Summary: Euro-zone households less pessimistic in November; consumer confidence Index up 3.6 points; still well below long-term average, lower bound of “normal” readings; supported by easing utility prices, gas storage levels, hopes of geopolitical solutions; euro-zone bond yields moderately lower.
EU consumer confidence plunged during the GFC and again in 2011/12 during the European debt crisis. After bouncing back through 2013 and 2014, it fell back significantly in late 2018 but only to a level which corresponds to significant optimism among households. Following the plunge which took place in April 2020, a recovery began a month later, with household confidence returning to above-average levels from March 2021. However, recent readings have been extremely low by historical standards.

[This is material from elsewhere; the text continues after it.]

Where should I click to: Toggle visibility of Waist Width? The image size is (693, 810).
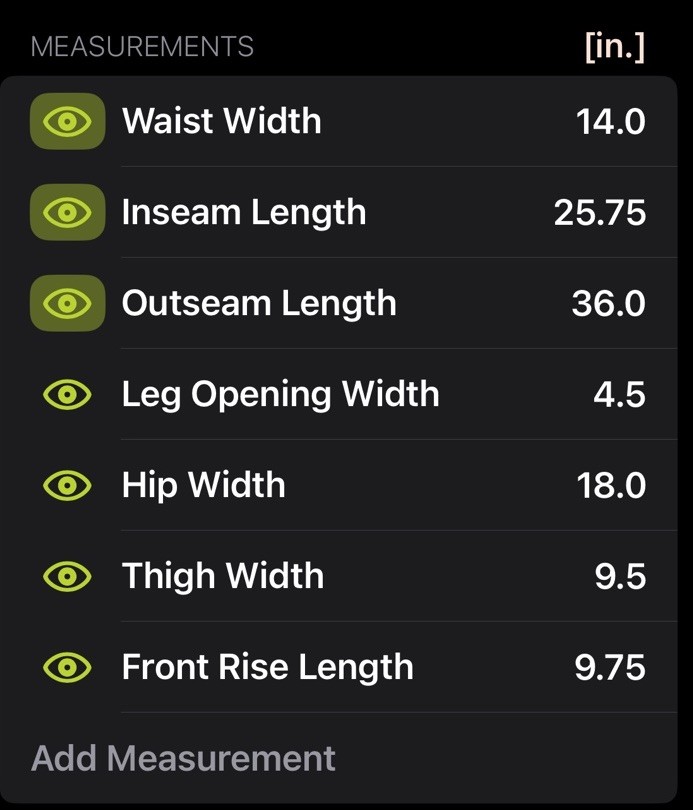67,121
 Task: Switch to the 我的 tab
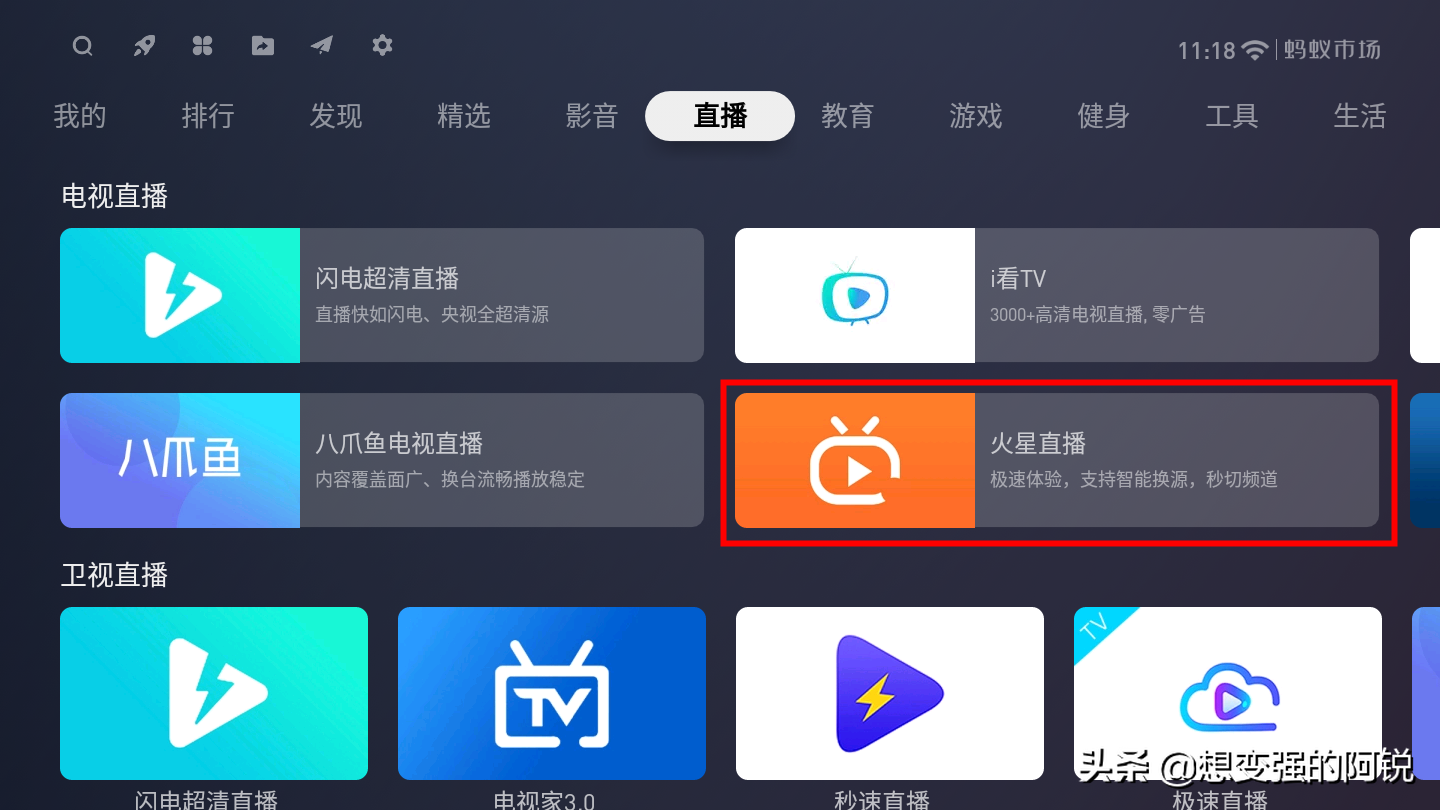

Consumer confidence improved for a second consecutive month in November according to the latest survey conducted by the European Commission. Its Consumer Confidence Indicator recorded a reading of -23.9, above the generally expected figure of -26.0 as well as October’s revised figure of -27.5. However, this latest reading is still well below the long-term average of -11.6 as well as the lower end of the range in which “normal” readings usually occur.
“That was the highest reading since June and has been supported by easing utility prices, high levels of EU gas storage and some hopes that geopolitical tensions in Europe may improve,” said ANZ senior economist Felicity Emmett.
Sovereign bond yields fell moderately in major euro-zone bond markets on the day. By the end of it, the German 10-year bund yield had lost 4bps to 1.98% while the French 10-year OAT yield finished 3bps lower at 2.45%.